High School

Consider the following sales revenue and total cost of a company for two periods.

| Sales revenue (Rs.) | Year I | Year II |
|---|---|---|
| Total cost (Rs.) | 200000 | 250000 |
| | 180000 | 210000 |

Required: Contribution margin ratio.

Calculate material price variance from the following information.

Actual quantity used: 12000 kg
Standard quantity: 14500kg
Standard price: Rs. 2 per kg
Actual price: Rs. 3 per kg

A manufacturing company manufactured 12000 units of output incurring total cost of production Rs. 20000 out of which 45% variable.

Required: Total cost for 18000 units.

The following information taken from the books of XYZ company.

Normal Capacity per year: 5000 units
Actual production unit: 7000 units
Fixed factory overhead: Rs. 40000
Fixed Administrative overhead: Rs. 20000

Required: Over/Under absorption of fixed manufacturing cost.

Section "B"

Descriptive Answer Questions

Attempt any six questions. [6×10]

1. "Management accounting is a tool for management planning and control" discuss with examples.

2. What is responsibility accounting? Explain the major types of responsibility.

Answer :

Let's break down the calculations step by step for each requirement:

  1. Contribution Margin Ratio:

    Contribution Margin (CM) is calculated as Sales Revenue minus Total Cost.

    For Year I:

    • Sales Revenue = Rs. 200,000
    • Total Cost = Rs. 180,000

    Contribution Margin for Year I = Sales Revenue - Total Cost = Rs. 200,000 - Rs. 180,000 = Rs. 20,000

    Contribution Margin Ratio for Year I = (Contribution Margin / Sales Revenue) × 100 = (Rs. 20,000 / Rs. 200,000) × 100 = 10%

    For Year II:

    • Sales Revenue = Rs. 250,000
    • Total Cost = Rs. 210,000

    Contribution Margin for Year II = Sales Revenue - Total Cost = Rs. 250,000 - Rs. 210,000 = Rs. 40,000

    Contribution Margin Ratio for Year II = (Contribution Margin / Sales Revenue) × 100 = (Rs. 40,000 / Rs. 250,000) × 100 = 16%

  2. Material Price Variance:

    Material Price Variance (MPV) = (Actual Price - Standard Price) × Actual Quantity Used

    MPV = (Rs. 3 - Rs. 2) × 12,000 kg = Rs. 1 × 12,000 kg = Rs. 12,000 adverse

  3. Total Cost for 18,000 Units:

    Total cost consists of fixed and variable components.
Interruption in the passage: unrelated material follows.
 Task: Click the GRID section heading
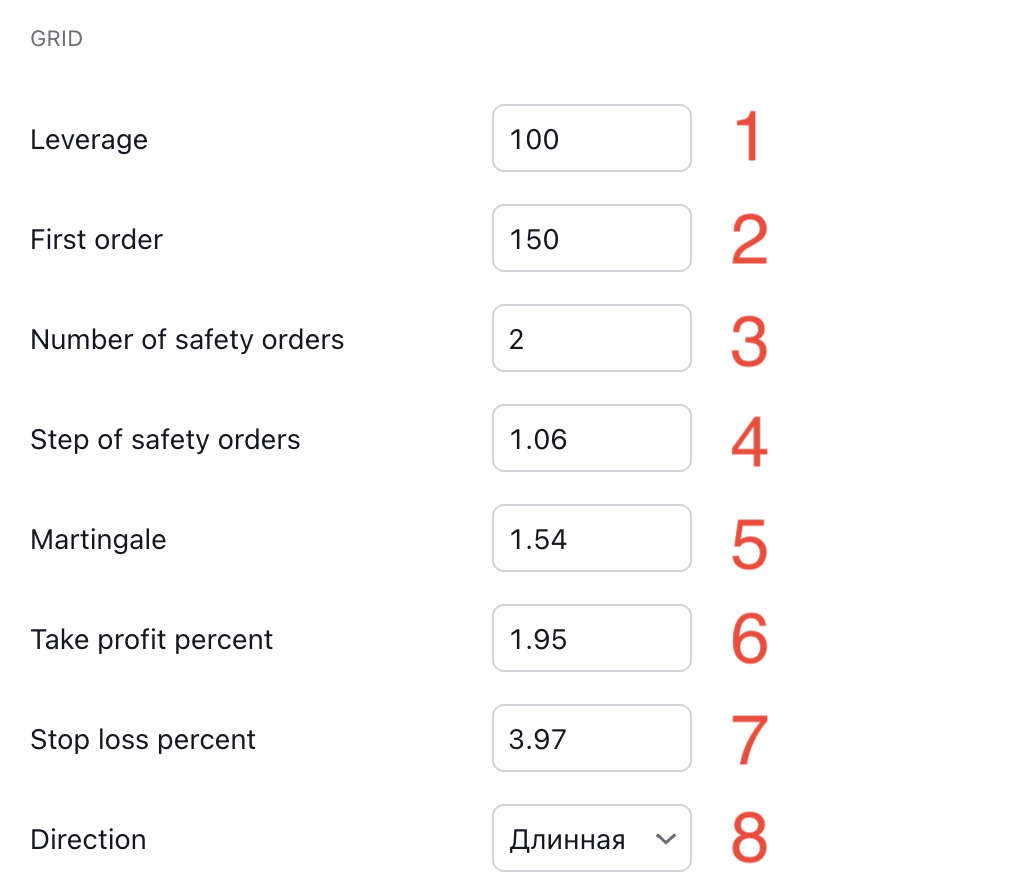pyautogui.click(x=56, y=38)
Variable cost is 45% of the total production cost for 12,000 units.

    Total cost for 12,000 units = Rs. 20,000

    Variable Cost (VC) = 45% of Rs. 20,000 = Rs. 9,000

    To find the variable cost per unit: VC per unit = Rs. 9,000 / 12,000 units = Rs. 0.75 per unit

    For 18,000 units, the variable cost will be: 18,000 units × Rs. 0.75 per unit = Rs. 13,500

    Fixed cost does not change with the level of production.

    Fixed Cost (FC) = Total Cost - Variable Cost = Rs. 20,000 - Rs. 9,000 = Rs. 11,000

    Therefore, Total Cost for 18,000 units = FC + Variable Cost for 18,000 units = Rs. 11,000 + Rs. 13,500 = Rs. 24,500

  4. Over/Under Absorption of Fixed Manufacturing Cost:

    Fixed costs are spread over the normal capacity. If actual production exceeds normal capacity, it can lead to over-absorption.

    Normal capacity = 5,000 units

    Fixed factory overhead = Rs. 40,000

    Fixed cost allocation per unit at normal capacity = Rs. 40,000 / 5,000 units = Rs. 8 per unit

    With actual production of 7,000 units, total absorbed overhead would be: 7,000 units × Rs. 8 per unit = Rs. 56,000

    Actual fixed factory overhead = Rs. 40,000

    Over absorption of fixed manufacturing costs = Rs. 56,000 - Rs. 40,000 = Rs. 16,000

    In summary, we have calculated the relevant financial variances and costs based on the given data.